In these elections, the public saw two major parties that each had forfeited reason to be afforded significant power. National Democrats in the past two years have caused (or greatly exacerbated) inflation, economic stagnation, border chaos, a crime wave, and an illicit drug crisis that each alone are nearly ruinous. They have not just embraced but tried to impose, by government fiat, radical or counterfactual nostrums about men being women, young children being able to know they are “misgendered,” parents being impediments to the nurturing and education of their own children, mob censorship being promoted as free speech, and ethnicity associated with character traits such that the nonsensical idea of “whiteness” supposedly means guilt and dark skin is a sign of victimhood.

Until and unless true moderates retake the Democratic Party, the national Democratic Party is a danger to the common good.

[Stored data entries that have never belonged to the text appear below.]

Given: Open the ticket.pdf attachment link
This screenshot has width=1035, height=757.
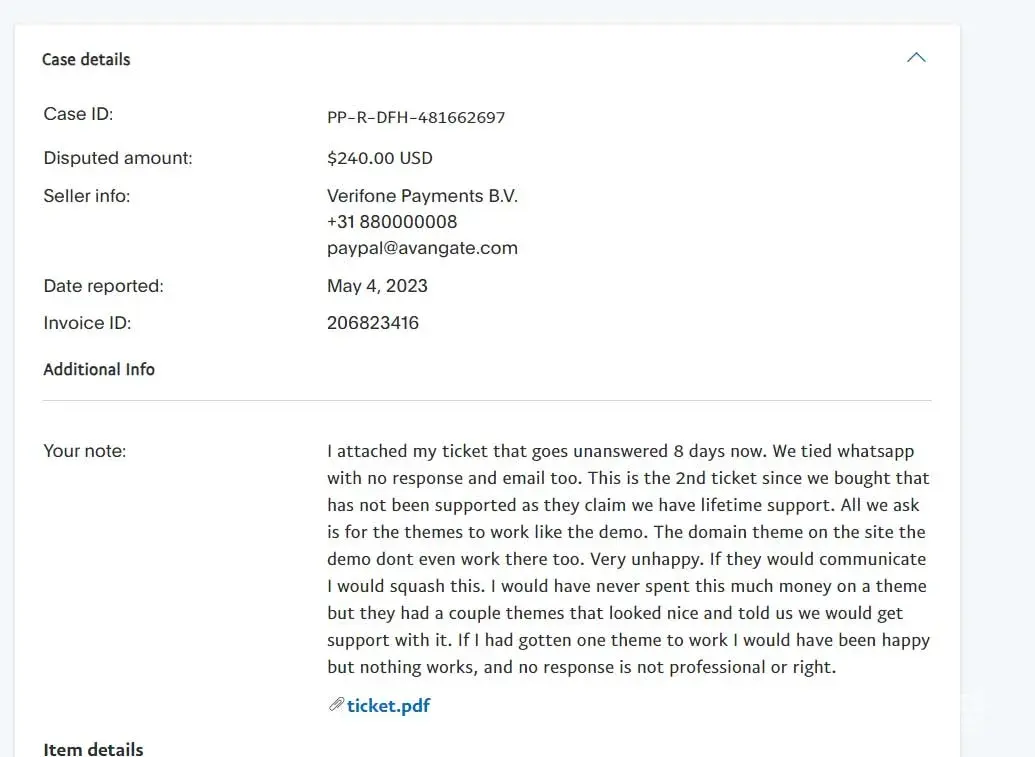Looking at the screenshot, I should (x=388, y=705).
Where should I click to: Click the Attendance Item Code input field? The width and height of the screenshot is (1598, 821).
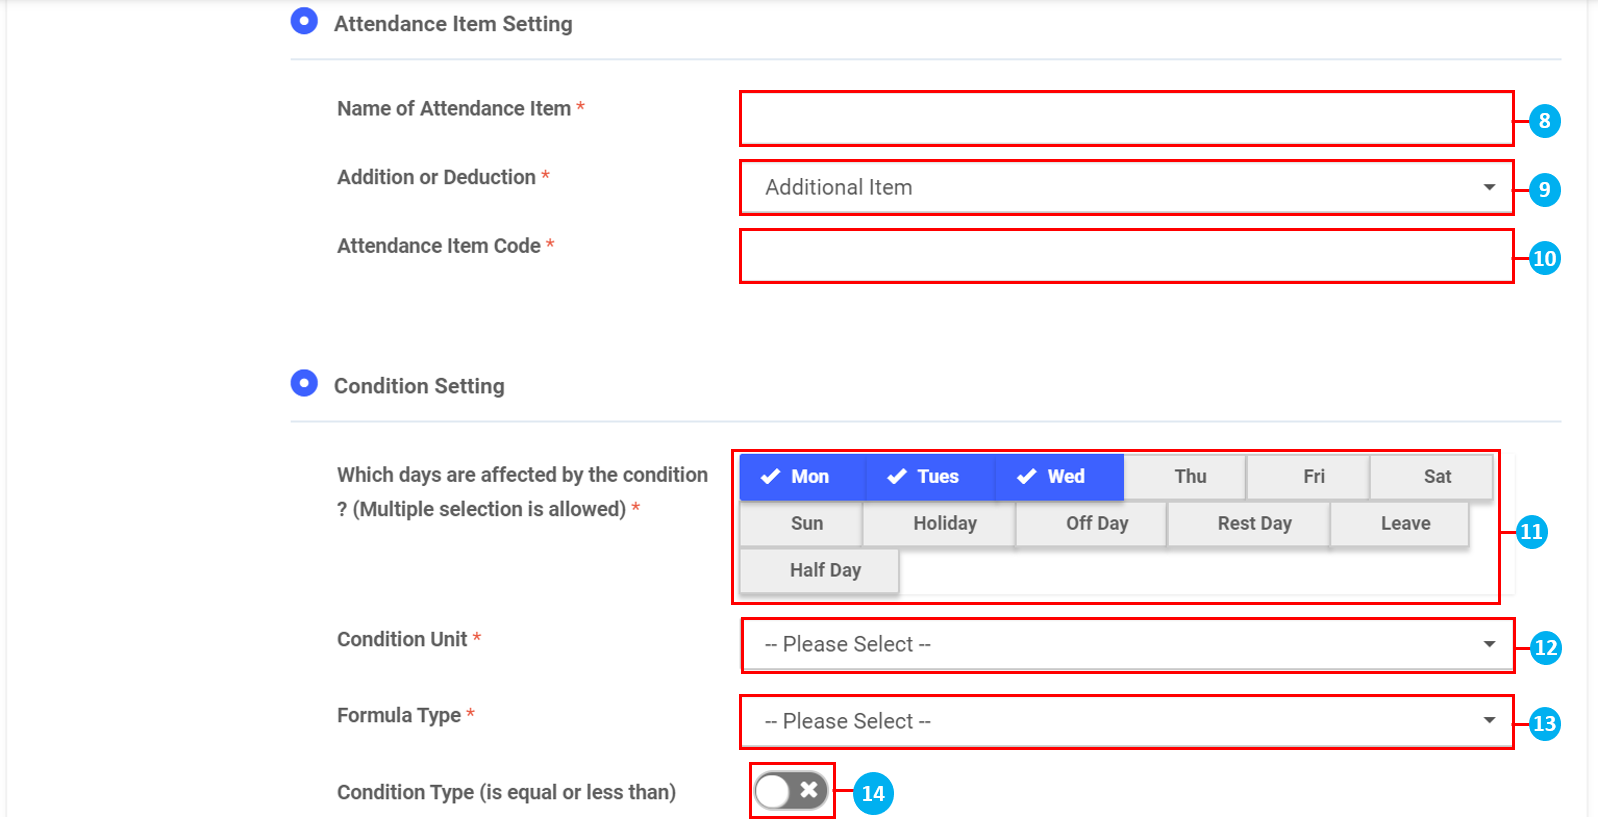[1126, 257]
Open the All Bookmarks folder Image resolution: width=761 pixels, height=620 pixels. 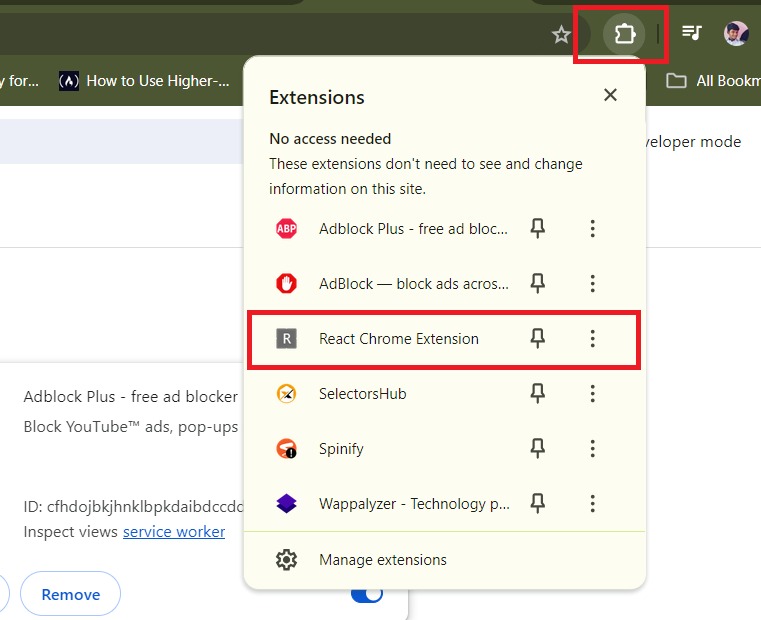(x=715, y=81)
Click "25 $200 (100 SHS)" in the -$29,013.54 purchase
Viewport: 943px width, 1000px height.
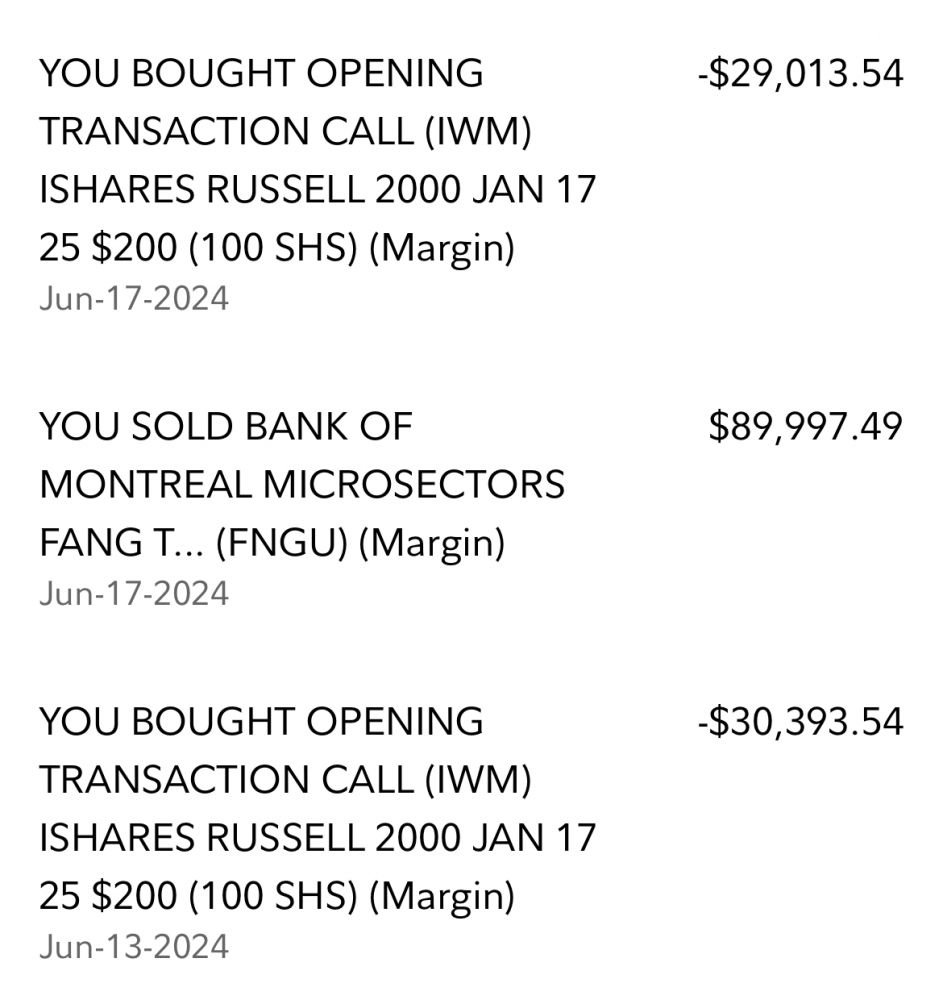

Alas, national Republicans have been overrun by weaklings and demagogues pushing ideas almost as bad. They didn’t just spread the lie that the 2020 election was stolen, but even after a vicious incursion into the Capitol, 147 of 213 House Republicans voted against certifying the election results — and most of them kept lying about the election and the incursion for the next two years. Both House and Senate Republicans refused to sanction the president who inspired the mob, tried to block a sacred civil ceremony, and endangered his own vice president’s life. They also adopted a tone of viciousness that even extended to numerous leading Republicans making light of a near-deadly attack on the husband of House Speaker Nancy Pelosi — all of which combined meant that, against all historical trends, even a plurality of voters who blamed the incumbent president for a bad economy voted for his party in the elections.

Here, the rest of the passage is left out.